• The exercise: Please copy the lines from the one containing "The width and" through the one containing "coord(72,317)", reproducing them without any change.

• Dataset rows:
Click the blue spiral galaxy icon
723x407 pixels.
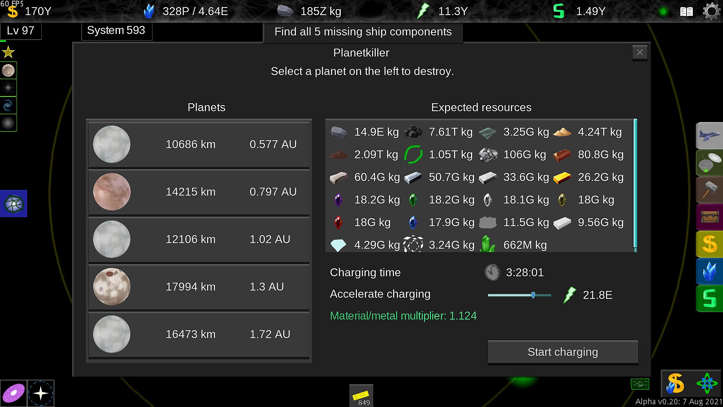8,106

==

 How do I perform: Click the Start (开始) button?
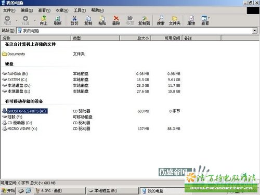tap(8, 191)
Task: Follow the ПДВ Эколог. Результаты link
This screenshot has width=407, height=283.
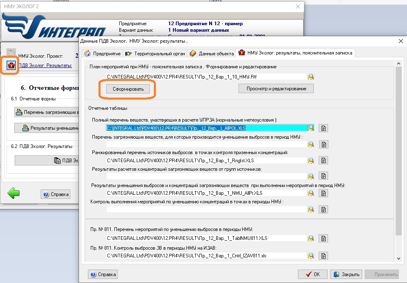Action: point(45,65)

...

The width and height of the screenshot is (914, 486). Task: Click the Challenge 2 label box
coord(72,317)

• Output for this exercise:
The width and height of the screenshot is (914, 486). Task: Click the Challenge 2 label box
coord(72,317)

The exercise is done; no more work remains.